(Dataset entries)

╔══

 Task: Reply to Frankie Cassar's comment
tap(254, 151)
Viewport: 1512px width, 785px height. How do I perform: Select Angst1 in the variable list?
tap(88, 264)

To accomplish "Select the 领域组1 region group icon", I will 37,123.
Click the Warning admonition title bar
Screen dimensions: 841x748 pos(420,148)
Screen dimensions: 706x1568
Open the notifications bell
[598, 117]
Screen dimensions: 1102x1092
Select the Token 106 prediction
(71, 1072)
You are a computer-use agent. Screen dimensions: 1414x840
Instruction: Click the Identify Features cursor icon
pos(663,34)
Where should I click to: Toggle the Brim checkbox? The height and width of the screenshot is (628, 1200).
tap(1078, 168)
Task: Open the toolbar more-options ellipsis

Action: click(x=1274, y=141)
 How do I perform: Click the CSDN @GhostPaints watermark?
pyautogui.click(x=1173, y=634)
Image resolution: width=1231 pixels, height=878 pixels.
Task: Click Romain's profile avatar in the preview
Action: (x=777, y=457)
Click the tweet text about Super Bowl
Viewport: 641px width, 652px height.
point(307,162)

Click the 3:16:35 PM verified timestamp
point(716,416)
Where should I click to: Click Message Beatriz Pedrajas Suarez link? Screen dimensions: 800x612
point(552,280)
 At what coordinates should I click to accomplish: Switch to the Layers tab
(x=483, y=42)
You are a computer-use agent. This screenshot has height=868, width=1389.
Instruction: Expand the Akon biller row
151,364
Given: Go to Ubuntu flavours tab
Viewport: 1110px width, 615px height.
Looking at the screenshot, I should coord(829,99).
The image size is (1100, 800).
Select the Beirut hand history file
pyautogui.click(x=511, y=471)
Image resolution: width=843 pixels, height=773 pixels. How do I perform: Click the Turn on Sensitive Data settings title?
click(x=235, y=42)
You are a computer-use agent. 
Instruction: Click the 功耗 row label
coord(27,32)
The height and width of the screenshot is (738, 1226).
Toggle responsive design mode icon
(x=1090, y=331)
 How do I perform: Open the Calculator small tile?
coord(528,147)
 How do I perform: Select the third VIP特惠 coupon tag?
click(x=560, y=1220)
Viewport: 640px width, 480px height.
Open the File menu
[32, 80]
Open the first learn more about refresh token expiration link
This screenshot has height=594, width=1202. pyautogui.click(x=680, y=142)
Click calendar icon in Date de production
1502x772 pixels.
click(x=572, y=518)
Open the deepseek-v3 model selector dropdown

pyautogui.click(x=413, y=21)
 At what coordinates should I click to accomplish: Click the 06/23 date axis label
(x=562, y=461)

╚══

Exercise description: Transcribe the data above exactly as it reads.

Worked solution:
 Task: Reply to Frankie Cassar's comment
tap(254, 151)
Viewport: 1512px width, 785px height. How do I perform: Select Angst1 in the variable list?
tap(88, 264)

To accomplish "Select the 领域组1 region group icon", I will 37,123.
Click the Warning admonition title bar
Screen dimensions: 841x748 pos(420,148)
Screen dimensions: 706x1568
Open the notifications bell
[598, 117]
Screen dimensions: 1102x1092
Select the Token 106 prediction
(71, 1072)
You are a computer-use agent. Screen dimensions: 1414x840
Instruction: Click the Identify Features cursor icon
pos(663,34)
Where should I click to: Toggle the Brim checkbox? The height and width of the screenshot is (628, 1200).
tap(1078, 168)
Task: Open the toolbar more-options ellipsis

Action: click(x=1274, y=141)
 How do I perform: Click the CSDN @GhostPaints watermark?
pyautogui.click(x=1173, y=634)
Image resolution: width=1231 pixels, height=878 pixels.
Task: Click Romain's profile avatar in the preview
Action: (x=777, y=457)
Click the tweet text about Super Bowl
Viewport: 641px width, 652px height.
point(307,162)

Click the 3:16:35 PM verified timestamp
point(716,416)
Where should I click to: Click Message Beatriz Pedrajas Suarez link? Screen dimensions: 800x612
point(552,280)
 At what coordinates should I click to accomplish: Switch to the Layers tab
(x=483, y=42)
You are a computer-use agent. This screenshot has height=868, width=1389.
Instruction: Expand the Akon biller row
151,364
Given: Go to Ubuntu flavours tab
Viewport: 1110px width, 615px height.
Looking at the screenshot, I should coord(829,99).
The image size is (1100, 800).
Select the Beirut hand history file
pyautogui.click(x=511, y=471)
Image resolution: width=843 pixels, height=773 pixels. How do I perform: Click the Turn on Sensitive Data settings title?
click(x=235, y=42)
You are a computer-use agent. 
Instruction: Click the 功耗 row label
coord(27,32)
The height and width of the screenshot is (738, 1226).
Toggle responsive design mode icon
(x=1090, y=331)
 How do I perform: Open the Calculator small tile?
coord(528,147)
 How do I perform: Select the third VIP特惠 coupon tag?
click(x=560, y=1220)
Viewport: 640px width, 480px height.
Open the File menu
[32, 80]
Open the first learn more about refresh token expiration link
This screenshot has height=594, width=1202. pyautogui.click(x=680, y=142)
Click calendar icon in Date de production
1502x772 pixels.
click(x=572, y=518)
Open the deepseek-v3 model selector dropdown

pyautogui.click(x=413, y=21)
 At what coordinates should I click to accomplish: Click the 06/23 date axis label
(x=562, y=461)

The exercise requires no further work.